Their official names, including several Johns and Baptists, confirm this. But the uncovering of the crypto-Jewish identity of the musicians, together with their Iberian roots, allowed Prior to shed light on an episode in Anglo-Jewish history which had long been a riddle.
"Toward the end of 1541, Henry VIII received information that some Portuguese nationals living in London were 'secret Jews,'" recounts Prior. "Normally, so far as one can tell, he would have taken little notice of such an accusation. All his other actions suggest that, if anything, he tended to favor Jews rather than persecute them.
But the circumstances were exceptional. He was anxious at this time to ally himself more closely with the Emperor Charles V, and the prosecution of crypto-Jews was one way of showing himself a true Catholic and a friend of Spain.
Around Christmas time of 1541, these 'certain persons' were imprisoned and their property confiscated." The imperial envoy in London, Eustace Chapuy, reported the arrests to the chief minister in Spain. However, due to pressure from the Emperor's sister, and of the King and Queen of Portugal, Chapuys was forced to retract his accusations and ask Henry VIII to free them again. When they were released, in March 1543, Chapuys wrote in a bitter letter to Madrid: "Most likely, however well they may sing, they will not be able to fly away from their cages without leaving some of their feathers behind." Chapuys seemed to be calling the prisoners songbirds, a metaphor for musicians.
"But," explains Prior, "this interpretation had always come up against the difficulty that no Portuguese or Jewish musicians were known of in Tudor England, and the remark has never been explained.
It is now no longer a problem, for we know that there were musicians in England who were both Portuguese and Jewish." In addition, court records showed that the other Jewish musicians left England abruptly at the time of their colleagues' arrest, and returned only the next summer when the affair had blown over.
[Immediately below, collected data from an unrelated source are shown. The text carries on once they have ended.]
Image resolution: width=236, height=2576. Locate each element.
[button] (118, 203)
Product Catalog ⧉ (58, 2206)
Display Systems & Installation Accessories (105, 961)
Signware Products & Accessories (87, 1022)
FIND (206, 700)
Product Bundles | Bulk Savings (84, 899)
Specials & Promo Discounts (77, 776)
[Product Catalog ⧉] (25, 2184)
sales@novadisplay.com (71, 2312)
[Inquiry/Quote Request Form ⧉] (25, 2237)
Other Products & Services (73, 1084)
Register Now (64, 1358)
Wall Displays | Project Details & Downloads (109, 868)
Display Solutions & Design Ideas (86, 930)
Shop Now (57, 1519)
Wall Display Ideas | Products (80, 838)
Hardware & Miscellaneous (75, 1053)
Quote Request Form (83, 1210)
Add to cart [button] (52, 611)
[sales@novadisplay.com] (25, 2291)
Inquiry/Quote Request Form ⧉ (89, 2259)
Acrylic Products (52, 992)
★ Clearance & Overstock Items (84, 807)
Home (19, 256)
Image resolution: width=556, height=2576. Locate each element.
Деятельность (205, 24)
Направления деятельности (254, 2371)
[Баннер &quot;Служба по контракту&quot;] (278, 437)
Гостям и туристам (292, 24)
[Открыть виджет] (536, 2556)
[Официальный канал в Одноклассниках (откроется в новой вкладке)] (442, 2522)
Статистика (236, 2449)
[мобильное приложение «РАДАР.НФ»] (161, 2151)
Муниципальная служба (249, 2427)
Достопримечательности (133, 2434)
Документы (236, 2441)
The Jewish musicians stayed at the Tudor court, shaping the nature of English music. The appointment of the original six string players from Venice, incidentally, marks the first use of the word "violin" in English, although the terms viol, violin and violon would continue to be used interchangeably to describe the different-sized string instruments of the court band. Its function was essentially as a dance band, according to Boothby, and the rediscovery of some of the earlier viol music in Fretwork's new program brought to the surface the original Italian dance rhythms. "It was a discovery to play some of these more obscure composers. It's very clear, functional dance music," says Boothby of the Pavanes, Courantes, Allemandes and other dances the Jewish musicians brought over to England.
"By the end of the sixteenth century, it becomes much more intricate and arty, more sophisticated, but not as danceable as the music of the original generation. "The Lupo family established themselves as stalwarts of the royal music establishment and stayed there for a century," says Boothby. "They developed what came to be called the English style." In addition, they developed reputations as excellent instrument makers, with the Ashkenazic families specializing in wind instruments, and the Sephardic families in the making of string instruments.
The Bassanos turned out wind instruments that, according to contemporary records, were "so beautiful and good they are suited for dignitaries and potentates." And it was the daughter of one of these, Emilia Bassano, who may have left the greatest mark of all on English culture as Shakespeare's Dark Lady. The inspiration behind his central sonnets, the poet immortalized her beauty, wit and cruelty - but not her name. After all, what's in a name?